Underground production of ⁸¹Kr detected in subsurface fluids

Radiokrypton dating using the long-lived natural isotope ⁸¹Kr has been developed for determining the age of ancient groundwater. ⁸¹Kr is attractive for this purpose because it is generally thought to be produced solely in the upper atmosphere. Its 229,000-year half-life, a spatially homogeneous distribution in the atmosphere, and the absence of anthropogenic sources makes it an ideal tracer to determine ages up to ∼1.3 million years. As a noble gas, it is inert and thus not subject to interfering geochemical reactions that may alter the age information. We sought to date groundwater samples collected from deep (0.6–1.9 km) rock fractures in the Kaapvaal Craton, South Africa. Previous studies using other dating methods have estimated groundwater ages at these sites in the 1–100 million year range.
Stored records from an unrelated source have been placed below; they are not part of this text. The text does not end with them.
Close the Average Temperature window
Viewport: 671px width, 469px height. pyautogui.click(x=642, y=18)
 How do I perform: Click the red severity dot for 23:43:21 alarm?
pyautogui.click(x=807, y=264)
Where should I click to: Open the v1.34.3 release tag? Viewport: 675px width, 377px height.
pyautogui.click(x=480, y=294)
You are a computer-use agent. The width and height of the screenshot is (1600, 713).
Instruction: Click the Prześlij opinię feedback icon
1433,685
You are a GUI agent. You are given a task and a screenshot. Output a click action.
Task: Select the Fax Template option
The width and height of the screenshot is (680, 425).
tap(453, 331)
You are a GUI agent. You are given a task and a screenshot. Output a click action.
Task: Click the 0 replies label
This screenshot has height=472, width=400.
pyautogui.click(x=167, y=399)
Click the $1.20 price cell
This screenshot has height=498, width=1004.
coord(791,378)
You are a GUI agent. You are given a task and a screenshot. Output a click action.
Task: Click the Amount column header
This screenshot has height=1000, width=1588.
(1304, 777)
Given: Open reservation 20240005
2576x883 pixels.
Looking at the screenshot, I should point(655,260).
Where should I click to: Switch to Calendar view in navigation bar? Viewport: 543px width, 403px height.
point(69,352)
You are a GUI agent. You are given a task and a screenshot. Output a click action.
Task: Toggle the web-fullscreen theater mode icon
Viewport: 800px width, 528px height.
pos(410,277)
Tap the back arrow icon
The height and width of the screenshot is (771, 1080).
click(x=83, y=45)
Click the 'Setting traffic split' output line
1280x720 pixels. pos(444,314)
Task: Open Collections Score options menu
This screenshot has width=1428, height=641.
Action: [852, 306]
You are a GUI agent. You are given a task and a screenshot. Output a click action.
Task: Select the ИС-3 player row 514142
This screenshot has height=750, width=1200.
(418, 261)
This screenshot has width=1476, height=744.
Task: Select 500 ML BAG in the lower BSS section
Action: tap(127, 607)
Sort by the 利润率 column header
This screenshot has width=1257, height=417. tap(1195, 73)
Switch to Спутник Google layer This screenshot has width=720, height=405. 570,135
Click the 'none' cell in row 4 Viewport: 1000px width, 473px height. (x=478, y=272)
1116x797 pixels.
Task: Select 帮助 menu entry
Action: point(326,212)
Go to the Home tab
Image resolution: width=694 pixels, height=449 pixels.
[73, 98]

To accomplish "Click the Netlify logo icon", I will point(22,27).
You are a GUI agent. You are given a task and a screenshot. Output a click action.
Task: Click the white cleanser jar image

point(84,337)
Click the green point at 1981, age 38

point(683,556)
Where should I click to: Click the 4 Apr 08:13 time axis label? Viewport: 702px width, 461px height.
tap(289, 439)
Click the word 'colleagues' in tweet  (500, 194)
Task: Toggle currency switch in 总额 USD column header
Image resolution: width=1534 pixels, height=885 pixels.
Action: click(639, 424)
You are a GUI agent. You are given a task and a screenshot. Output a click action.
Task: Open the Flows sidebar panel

Surprisingly, three of the four samples collected from flowing boreholes in gold and diamond mines showed ⁸¹Kr isotopic abundances at 2–5 times the atmospheric value. This is the first time that underground production of ⁸¹Kr has been detected, indicating that ⁸¹Kr can be generated underground in measurable quantities in contrast to the long-held paradigm that such production is insignificant in natural rocks. A radionuclide production and release model is proposed in order to quantify the importance of different factors that affect the concentrations of ⁸¹Kr in the groundwater. It is not only the high effective uranium content of the rock but also a higher ⁸¹Kr fission yield than previously anticipated that are likely causing the elevated ⁸¹Kr values in this case. In less extreme environments with average crustal composition (i.e. moderate U concentration), however, we anticipate that the underground production minimally affects groundwater ⁸¹Kr dating as demonstrated.